From: Paul Lutus [mailto:nospam / nosite.zzz]
Sent: Thursday, November 30, 2006 8:20 PM
>Victor "Zverok" Shepelev wrote:
>
>> From: Dmitry Borodaenko [mailto:angdraug / gmail.com]
>> Sent: Thursday, November 30, 2006 4:21 PM
>>>On 11/30/06, Victor Zverok Shepelev <vshepelev / imho.com.ua> wrote:
>>>> My task is: I have some HTML fragment; no limitations on it
>correctness,
>>>> except of there can't be tag cutted:
>>>(...)
>>>> Can it be done with Hpricot? Or any other options?
>>>
>>>Tried HTMLTidy[0]?
>>
>> Not really tried, but had thought about.
>> The problem is I need something really "small, smart and simple" not
>"huge
>> and almighty" (as Tidy seems).
>
>Not "huge and almighty" but "small, smart and simple" ... I believe that's
>my cue.
>
>Have you considered writing your own miniature library? Maybe, a library
>consisting of 20 lines of Ruby instructions (regulars: note the absence of
>a certain trigger word)?
>
>Why not express the problem to be solved more explicitly and clearly?
>
>And ... were the HTML pages written by humans or a machine? I ask because
>machine-generated HTML tends to be more syntactically reliable.
>
>If I can have a sufficiently clear statement of the problem to be solved,
>I
>can suggest a solution -- or post one.
>
>On re-reading your first post in this thread, I venture to say that the
>pages are sufficiently disorganized that an ad hoc solution is the best
>approach overall, one in which various regular expression filters are used
>to extract essential page data, and the pages can then be reconstructed
>using stricter HTML or XHTML syntax.
>
>So, let's write some cod ... oops, I mean let's write a small library.

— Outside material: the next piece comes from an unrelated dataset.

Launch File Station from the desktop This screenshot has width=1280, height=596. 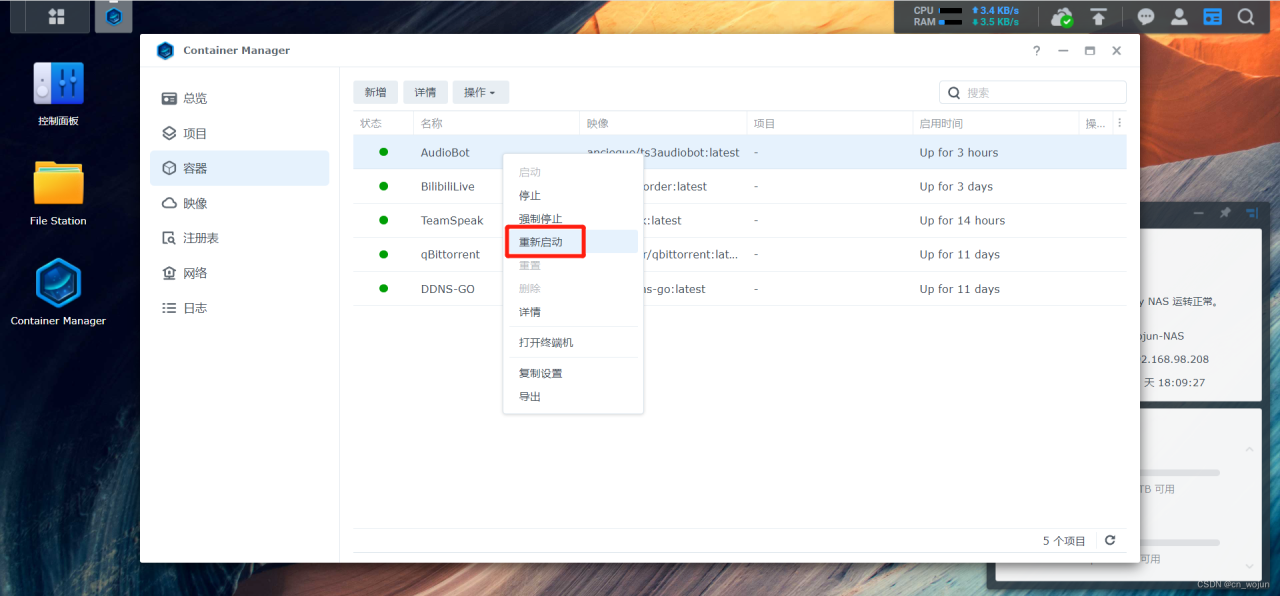(57, 180)
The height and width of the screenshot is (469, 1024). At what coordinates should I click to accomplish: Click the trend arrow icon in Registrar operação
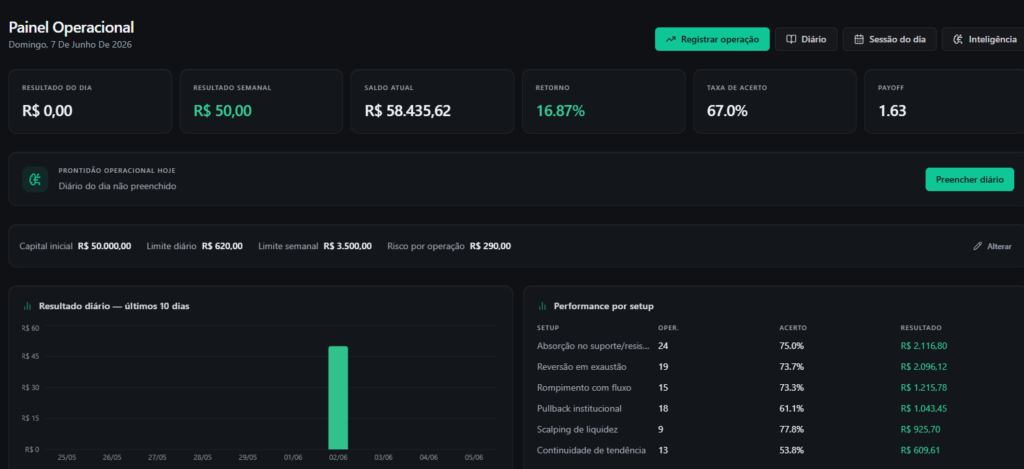click(670, 39)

OK, here's the model of what I'm doing: small app, which interacts with
dictionaries like Wikipedia:
* user inputs something like "w matz"
* the software download first lines of http://en.wikipedia.org/wiki/Matz
(first one or two meaningful paragraphs) and displays them.

What to download and to show is setted by simple templates (regexpes for
now, but may be something Xpath-like).

Now we have some part of page, need to delete all tables, images, and so on,
and strip all "non-content" tags (everything but p, ul, ol, li, b, i...),
and I need to have "consistent" HTML to show.

It is a task definition.

The task may vary for different dictionaries. For ex., with some
dictionaries tables must not be deleted, but "normalized":
"<td>text1<td>text2" => "<table><tr><td>text1<td>text2</table>" 
Or even XHTMLish "<table><tr><td>text1</td><td>text2</td></tr></table>"


>--
>Paul Lutus
>http://www.arachnoid.com

V.